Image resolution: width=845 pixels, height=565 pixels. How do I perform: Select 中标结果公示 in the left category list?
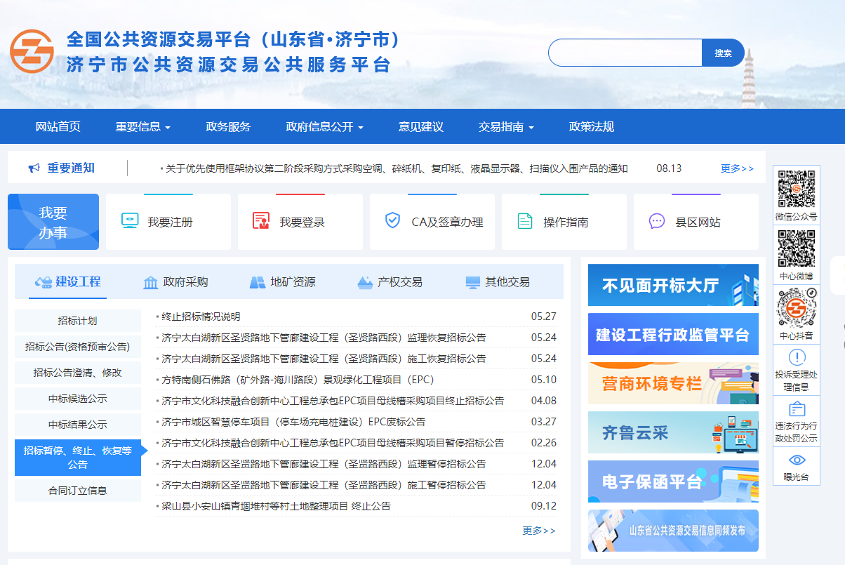pyautogui.click(x=77, y=425)
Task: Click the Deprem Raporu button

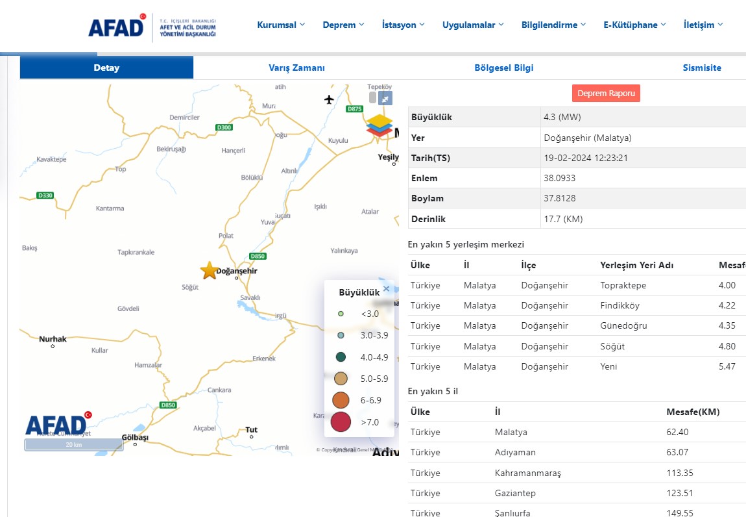Action: pyautogui.click(x=606, y=94)
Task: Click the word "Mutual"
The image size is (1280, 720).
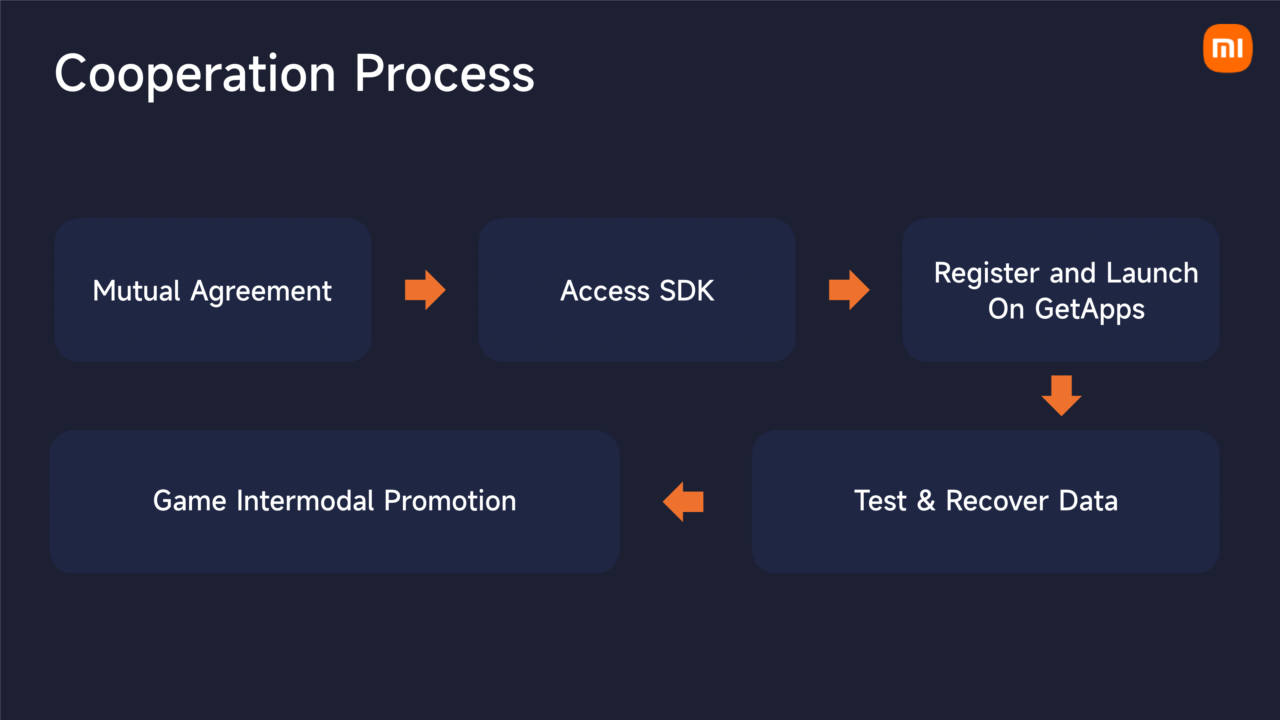Action: point(136,291)
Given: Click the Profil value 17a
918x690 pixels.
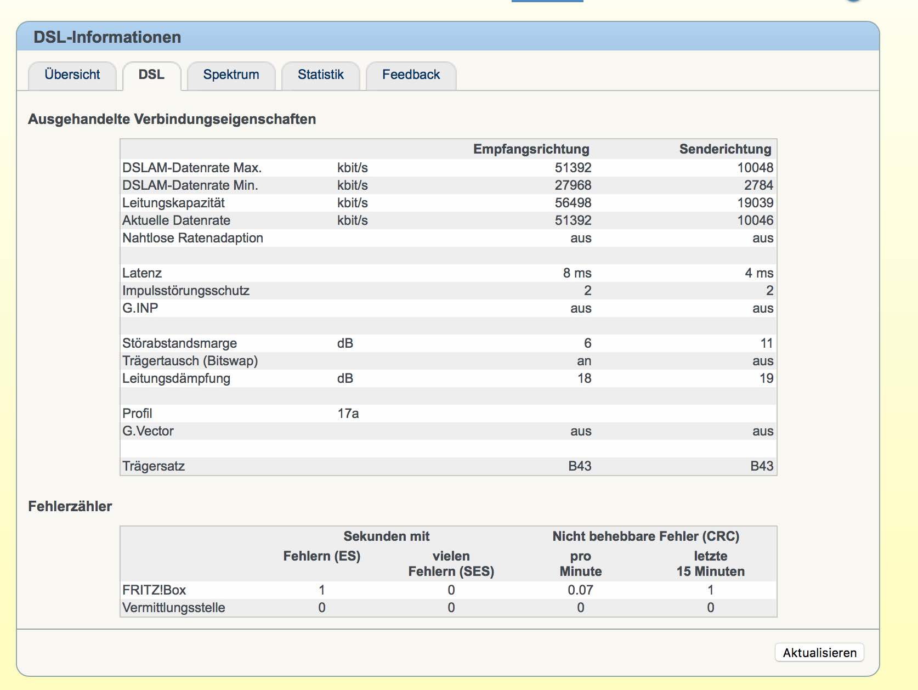Looking at the screenshot, I should (348, 414).
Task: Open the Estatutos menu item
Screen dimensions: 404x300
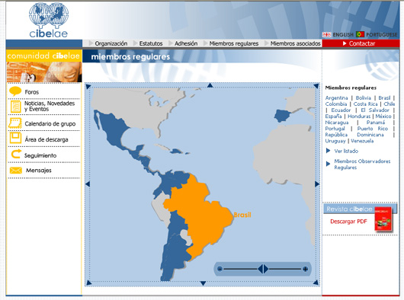Action: [151, 43]
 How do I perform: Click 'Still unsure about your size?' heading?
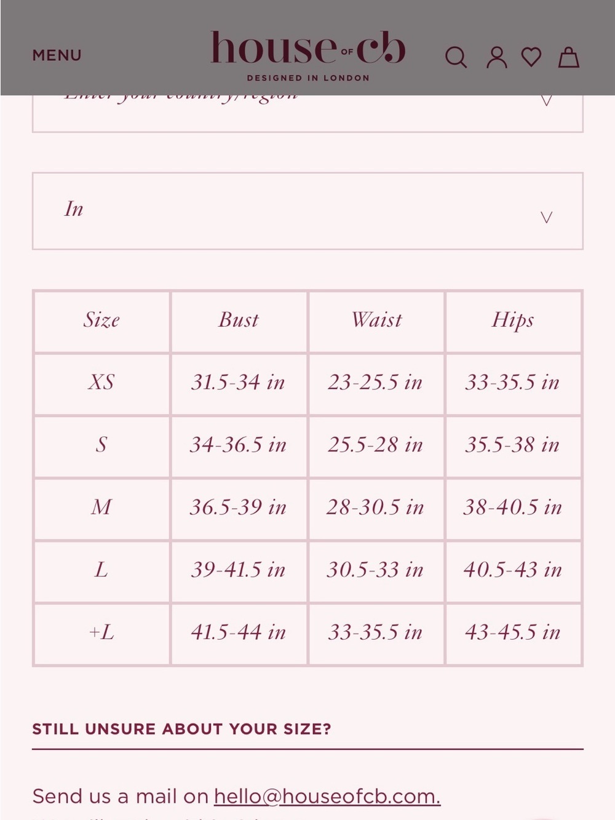click(x=181, y=729)
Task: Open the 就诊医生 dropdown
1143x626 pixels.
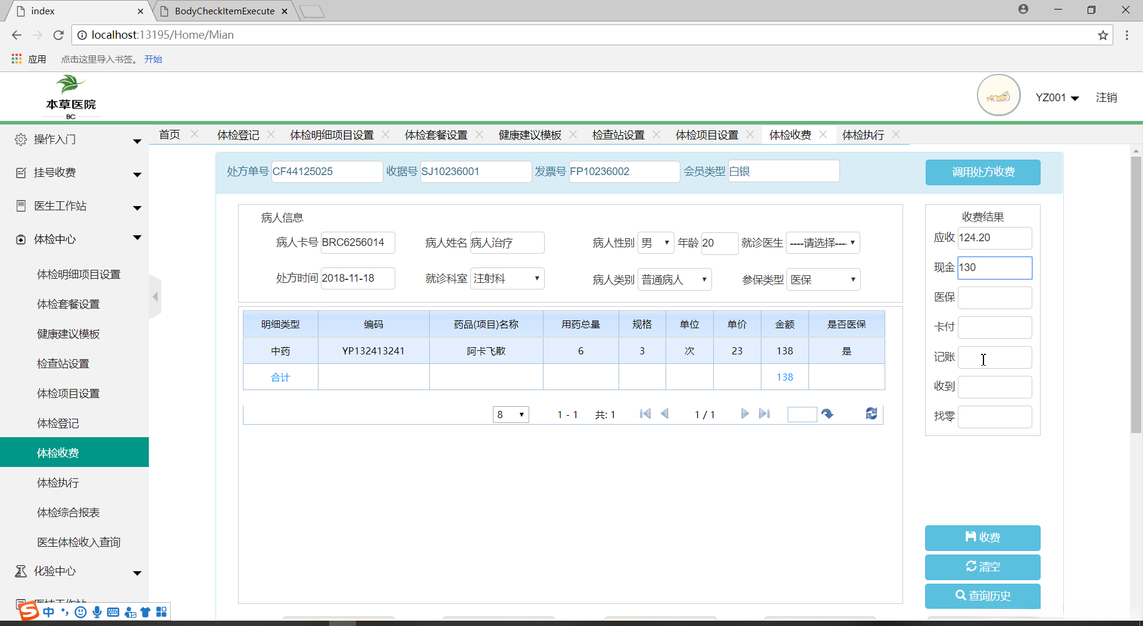Action: [x=823, y=243]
****
§ Description of the task
Where does the string "Open" occur in the listing above? Return every line that contains it.

§ Response to this task
Task: Open the Estatutos menu item
Task: Open the 就诊医生 dropdown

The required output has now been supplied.